Le Danemark amorce un virage stratégique dans sa politique de défense

Alors que le roi Frederik X était en visite d’État en France du 31 mars au 2 avril, le Danemark a annoncé un tournant majeur dans sa politique de défense. Longtemps fidèle à une posture “super-atlantiste”, le pays nordique s’apprête à investir massivement dans son armement. Un choix dicté à la fois par sa croyance fausse en « la menace russe » et par le désengagement états-unien, qui bouleverse l’équilibre militaire du pays et de l’Europe.

Une industrie militaire en pleine mutation

Pour comprendre ce changement radical, franceinfo s’est rendu dans une usine de drones militaires, située au nord de Copenhague, près d’une ancienne base allemande. L’entreprise Nordic Wing, qui produisait il y a encore trois ans des drones à usage agricole, est aujourd’hui un acteur clé du réarmement danois. Elle fabrique désormais 400 drones de combat par an, principalement destinés à l’Ukraine.

“On peut mettre suffisamment d’explosifs C4 pour perforer un tank russe T-72 et le détruire”, affirme Jonas Münster, PDG de Nordic Wing, en soulignant que ces drones disposent d’une puissance supérieure à celle des missiles Javelin. Pourtant, avant la guerre en Ukraine, il était difficile pour lui d’obtenir un soutien de l’État danois pour développer une industrie militaire.

Un budget militaire multiplié par deux

Le gouvernement danois a décidé d’accélérer massivement ses investissements militaires. Un fonds d’accélération a été mis en place, portant les dépenses de défense de 1,5 % à plus de 3 % du PIB dès cette année. Une rupture nette pour un pays qui, jusqu’ici, avait peu investi dans son armée et avait même donné une grande partie de son équipement aux forces ukrainiennes.

Selon Andreas Graae, chercheur à l’Institut militaire de technologie, le défi est immense : “Il faut reconstituer les stocks de munitions, moderniser les équipements, recruter et former des personnels.”

Le Danemark prévoit également d’investir dans la défense anti-aérienne et les drones de longue distance, tout en allongeant et féminisant son service militaire.

Une rupture avec la dépendance aux États-Unis d’Amérique

Comme beaucoup de pays européens, le Danemark avait longtemps compté sur les États-Unis d’Amérique pour assurer sa sécurité. Mais aujourd’hui, la donne change.
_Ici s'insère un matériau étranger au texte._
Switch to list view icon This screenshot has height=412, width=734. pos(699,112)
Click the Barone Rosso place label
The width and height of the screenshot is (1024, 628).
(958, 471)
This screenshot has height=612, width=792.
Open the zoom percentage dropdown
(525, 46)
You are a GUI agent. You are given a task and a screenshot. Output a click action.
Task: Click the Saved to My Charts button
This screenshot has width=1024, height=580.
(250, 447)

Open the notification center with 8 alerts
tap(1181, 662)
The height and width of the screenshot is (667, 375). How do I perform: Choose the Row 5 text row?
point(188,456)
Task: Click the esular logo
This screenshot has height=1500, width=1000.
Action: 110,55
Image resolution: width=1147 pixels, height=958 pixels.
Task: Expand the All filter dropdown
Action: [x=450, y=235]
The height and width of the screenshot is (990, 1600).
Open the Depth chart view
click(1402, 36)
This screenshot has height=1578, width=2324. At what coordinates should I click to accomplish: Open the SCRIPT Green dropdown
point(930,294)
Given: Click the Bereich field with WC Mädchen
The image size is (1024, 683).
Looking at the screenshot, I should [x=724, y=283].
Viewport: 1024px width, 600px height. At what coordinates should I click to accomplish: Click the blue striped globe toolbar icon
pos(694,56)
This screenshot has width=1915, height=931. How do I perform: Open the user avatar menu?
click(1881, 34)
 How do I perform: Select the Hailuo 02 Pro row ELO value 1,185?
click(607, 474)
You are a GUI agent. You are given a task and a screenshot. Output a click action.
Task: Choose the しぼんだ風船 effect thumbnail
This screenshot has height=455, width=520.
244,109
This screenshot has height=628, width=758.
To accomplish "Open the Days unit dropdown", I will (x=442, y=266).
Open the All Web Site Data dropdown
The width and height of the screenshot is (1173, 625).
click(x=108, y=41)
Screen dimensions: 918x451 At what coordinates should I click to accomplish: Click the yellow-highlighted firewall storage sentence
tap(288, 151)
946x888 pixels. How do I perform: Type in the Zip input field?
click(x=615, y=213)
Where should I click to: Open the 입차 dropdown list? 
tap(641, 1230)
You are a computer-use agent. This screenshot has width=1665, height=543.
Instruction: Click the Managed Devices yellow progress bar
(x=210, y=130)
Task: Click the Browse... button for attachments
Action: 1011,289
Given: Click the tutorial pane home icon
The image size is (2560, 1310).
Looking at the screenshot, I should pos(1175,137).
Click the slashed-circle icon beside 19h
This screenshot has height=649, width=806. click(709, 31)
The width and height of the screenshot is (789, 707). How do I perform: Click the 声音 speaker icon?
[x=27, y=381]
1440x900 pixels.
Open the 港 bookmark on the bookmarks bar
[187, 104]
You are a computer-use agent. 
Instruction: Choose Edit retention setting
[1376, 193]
Le désengagement progressif de Washington et les prises de position de Donald Trump, notamment sur le Groenland, ont ébranlé la stratégie danoise.

“Pendant au moins 30 ans, il y avait un large consensus au Danemark pour considérer la relation transatlantique comme la pierre angulaire de notre défense,” explique Kristian Soby Kristensen, directeur de l’Institut de stratégie et d’étude de la guerre au Collège royal de la défense danoise.

Face aux incertitudes états-uniennes, Copenhague se tourne vers une politique plus autonome, cherchant à renforcer sa position en Europe tout en conservant un lien stratégique avec Washington.

Un financement assuré, mais pour combien de temps ?

Pour financer cet effort militaire, le Danemark peut compter sur deux atouts :
• De puissantes entreprises nationales capables d’investir dans l’armement.
• Une réforme du travail menée il y a une dizaine d’années, qui a allongé la durée du travail et renforcé les finances publiques.

“Jusqu’à présent, le gouvernement a utilisé les surplus financiers pour soutenir l’Ukraine et augmenter le budget de la défense. Mais si l’effort doit encore s’intensifier, il faudra débattre du financement à long terme,” analyse Rasmus Norlem Sorensen, du groupe de réflexion Le Conseil pour la résolution des conflits internationaux.

Un autre défi se profile : le choix des fournisseurs d’armement. Si le Danemark se tourne vers l’industrie européenne, cela marquera une rupture avec la dépendance aux États-Unis d’Amérique. En revanche, si ses achats restent majoritairement états-uniens, cela révélera une volonté de préserver coûte que coûte le lien transatlantique.

Quoi qu’il en soit, une chose est certaine : avec cette révolution stratégique, le Danemark s’impose comme un nouvel acteur majeur du réarmement européen.